Within accounting circles, a profit and loss statement is sometimes also known as an income statement. An income statement is one of the four main financial statements prepared by businesses for tax and other business purposes. At its most basic, the profit and loss statement gives users information about a business's revenue, its expenses, and its net income.
Profit and Loss Statement: Definition
A profit and loss statement, also known as an income statement or P&L statement, is a financial statement that sets out a business's revenue and gains, and expenses and losses, over a specific period of time (generally a reporting period such as a quarter or a year), and then calculates the business's net income based on these amounts.
How to Make a Profit and Loss Statement
Creating a profit and loss statement can be an easy task if you simply will be grouping together your revenue and gains and your expenses and losses, and then using these numbers to calculate net income.

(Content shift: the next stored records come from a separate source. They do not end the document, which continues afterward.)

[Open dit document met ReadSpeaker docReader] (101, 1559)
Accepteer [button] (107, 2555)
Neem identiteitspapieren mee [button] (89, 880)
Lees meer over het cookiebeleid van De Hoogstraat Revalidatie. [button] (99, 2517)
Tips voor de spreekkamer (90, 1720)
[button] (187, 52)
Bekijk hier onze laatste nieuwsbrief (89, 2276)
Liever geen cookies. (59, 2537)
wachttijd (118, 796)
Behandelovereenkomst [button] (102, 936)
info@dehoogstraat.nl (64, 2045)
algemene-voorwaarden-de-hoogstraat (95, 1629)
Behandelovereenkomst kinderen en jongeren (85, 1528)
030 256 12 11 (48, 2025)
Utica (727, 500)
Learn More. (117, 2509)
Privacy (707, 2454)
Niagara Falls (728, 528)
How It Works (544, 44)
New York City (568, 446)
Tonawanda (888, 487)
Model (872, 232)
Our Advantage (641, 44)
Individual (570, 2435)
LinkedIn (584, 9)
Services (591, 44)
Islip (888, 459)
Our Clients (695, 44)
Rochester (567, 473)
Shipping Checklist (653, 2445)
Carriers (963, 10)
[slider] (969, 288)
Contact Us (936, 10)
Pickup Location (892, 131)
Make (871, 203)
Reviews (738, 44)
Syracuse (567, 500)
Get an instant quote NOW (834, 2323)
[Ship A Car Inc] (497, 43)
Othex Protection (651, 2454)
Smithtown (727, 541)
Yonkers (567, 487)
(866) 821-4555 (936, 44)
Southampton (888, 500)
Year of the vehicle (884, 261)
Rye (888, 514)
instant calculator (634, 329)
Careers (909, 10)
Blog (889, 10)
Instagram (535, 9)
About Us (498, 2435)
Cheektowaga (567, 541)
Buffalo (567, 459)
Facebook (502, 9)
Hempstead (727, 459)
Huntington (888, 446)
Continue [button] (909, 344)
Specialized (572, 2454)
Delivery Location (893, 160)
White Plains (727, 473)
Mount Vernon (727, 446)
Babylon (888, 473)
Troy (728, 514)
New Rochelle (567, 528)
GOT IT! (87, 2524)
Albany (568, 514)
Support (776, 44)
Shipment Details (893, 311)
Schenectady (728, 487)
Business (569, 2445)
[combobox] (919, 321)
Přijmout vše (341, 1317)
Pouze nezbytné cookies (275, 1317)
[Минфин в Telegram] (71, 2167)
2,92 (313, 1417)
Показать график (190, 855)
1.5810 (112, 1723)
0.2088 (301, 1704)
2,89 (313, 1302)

If you wish to provide more information, however—by categorizing your revenue and expenses and calculating other income measures such as gross profit and operating income—then the task of preparing a profit and loss statement can become more challenging.
Whether you take the more detailed approach or the simpler approach will depend on the projected use of your completed profit and loss statement. For example, if you wish to provide a potential creditor with a profit and loss statement to aid them in assessing the amount of credit they wish to extend to your business, you will want to prepare a more detailed profit and loss statement, as that will give creditors the information they'll require in order to make their credit decision.
But what if you just need something simple? You can prepare a basic profit and loss statement that focuses mainly on net income simply and easily on a spreadsheet:
- Enter your business's revenue and gains on one line. If desired, you can also provide an itemized list of your revenue and gains.
- Enter your business's expenses and losses on another line. Again, if desired, you can also provide an itemized list of your expenses and losses.
- Calculate net income by subtracting your total expenses and losses from your total revenue and gains. You will place this net income on its own line.
Reading a Profit and Loss Statement
If you're looking at a profit and loss statement that's already been prepared, how do you read it properly to get the information that you need?
With a basic profit and loss statement, you will be able to see a business's net income—also commonly referred to as its bottom line—at a glance. If you are looking at a more in-depth and detailed profit and loss statement, it will provide you with other income-related figures such as gross profit and operating income. As with net income, each of these figures will be calculated and placed on its own line.
It also will be informative to compare profit and loss statements across different periods of time, in order to see how revenues and expenses may be changing. If your revenues are growing—but not as fast as your expenses are growing—you can identify steps to take to improve your business's financial position. By working with your financial professionals or hiring an online service provider, you can keep on top of your financial and reporting routines, including an annual report (if your state requires one).